Before Roache could take the wing away, a strange thing happened. Emitting a thin thread of smoke, the wing curled up and shriveled.
"Damn!"
The wing fell to the desktop. Roache blew on it. It continued to smoke. The stink was terrible. In the end, he was forced to press down on it to stop it from disintegrating completely.
The bee's wing, now curled into a blackened crisp of material, was pretty far gone, but the tip had survived. Roache placed it on the glass of the overhead projector anyway.
Clicking on the light, he projected the transparent image onto a clean white wall where preprinted outlines of Africanized and non-Africanized bee parts had been hung for comparative purposes.
The crisped wing was useless for comparison purposes.
But in the unburned corner, Roache saw the small dark blemish. He saw it clearly. And when he recognized it, his eyes all but bugged out of his head and he swore for ten minutes straight without repeating himself or running out of things to say.
Then he took his dissecting kit and attacked the complete specimen, his eyes bright and feverish.
Chapter 35
They could smell death from a mile away.
The air was thick with the rotten, sickly sweet odor of bodies in the early stages of decomposition.
"Uh-oh," said Remo at the wheel, and slowed the rented Jeep Grand Cherokee.
"Death hangs over these woods," intoned Chiun, drawing a silken sleeve to his nose and lips to ward off the offending stench.
"A lot of death," said Remo.
They came upon the string of parked vehicles just short of the end of the dirt road that led to their destination. The vehicles blocked the road completely, forcing Remo to brake.
Getting out, they moved off the road and saw the top of the mud hive as the morning began painting its flowing contours in smoldering colors.
"What the hell is that?" Remo wondered aloud.
"The den of iniquity and bees."
"Looks like a beehive."
"A fitting abode for the self-styled Lord of All Bees."
As they moved in a circular-approach pattern around the weird place, the low sound of bees awakening with the sun began to fill the morning air.
Remo paused in midstep. "Hear that, Little Father?"
"Bees. Bees that are not happy."
"That's exactly what I thought."
They moved closer. That's when they found the first body. He was dressed in military-style camouflage fatigues. An AR-15 rifle lay next to him. His eyes were open and they were empty. Literally empty.
"Check it out," said Remo.
Chiun knelt. He saw the empty red caverns already crawling with ordinary flies. The mouth lay parted. Chiun forced it open. The dead jaw popped in protest, but the sun sliding into the open mouth revealed no tongue, only a raw root and the dry enamel of teeth. The smell from the mouth was rank.
Chiun arose. Moving closer, they found more bodies, all without eyes or tongue. Some had fallen in such a way that their brain matter leaked from an ear or nostril-even from the mouth, as if they had died vomiting out their own brains.
"Just like that guy in Times Square," Remo said grimly.
Chiun nodded.
Checking a corpse wearing more stars and braid than a six-star general deserved, Remo discovered a black Velcro patch on the dead man's shoulders in place of insignia. He stripped it.

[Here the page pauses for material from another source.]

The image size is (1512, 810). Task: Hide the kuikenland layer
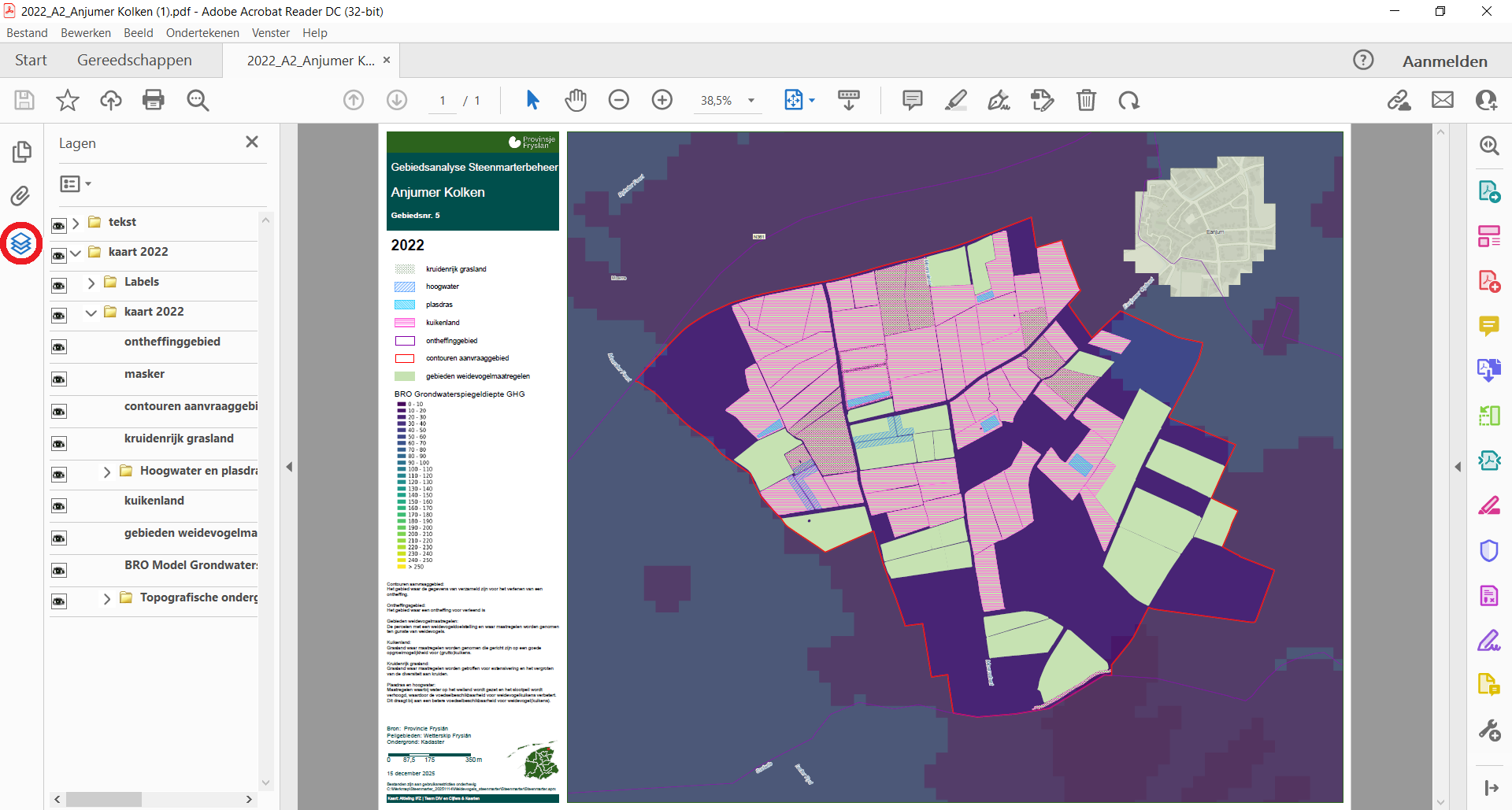tap(59, 506)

Under the black patch was an embroidered one showing an ear of corn over crossed muskets. It said Iowa Disorganized Subterranean Militia-E Pluribus Unum.

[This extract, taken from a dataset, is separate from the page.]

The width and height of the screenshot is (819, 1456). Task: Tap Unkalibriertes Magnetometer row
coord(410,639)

"Hey! These guys are from Iowa. And they're militia."
Chiun made a shriveled-yellow-raisin face. "Here, Remo, is proof that the fiend who breeds talking not-bees will be found lurking here."
Remo stood up. "Maybe. But if militia are involved, I wouldn't bet on their being right about anything. Most of these guys are weekend warriors with delusions of civil war."

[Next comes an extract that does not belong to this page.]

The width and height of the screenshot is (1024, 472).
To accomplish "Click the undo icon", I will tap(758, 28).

Chiun's eyes grew intrigued. "A civil war might be advantageous. Prince against prince. There would be much work for the House. And opportunity for raises."
"Can it. Let's pay a call on Wurmlinger."
Chiun got in Remo's way. "Have you forgotten the first rule of survival?"
"Yeah. Don't walk into anything blind."
"The scourge that felled these soldiers is unknown to us. Perhaps it is the very plague that brought sweet peace to the land of garish corn."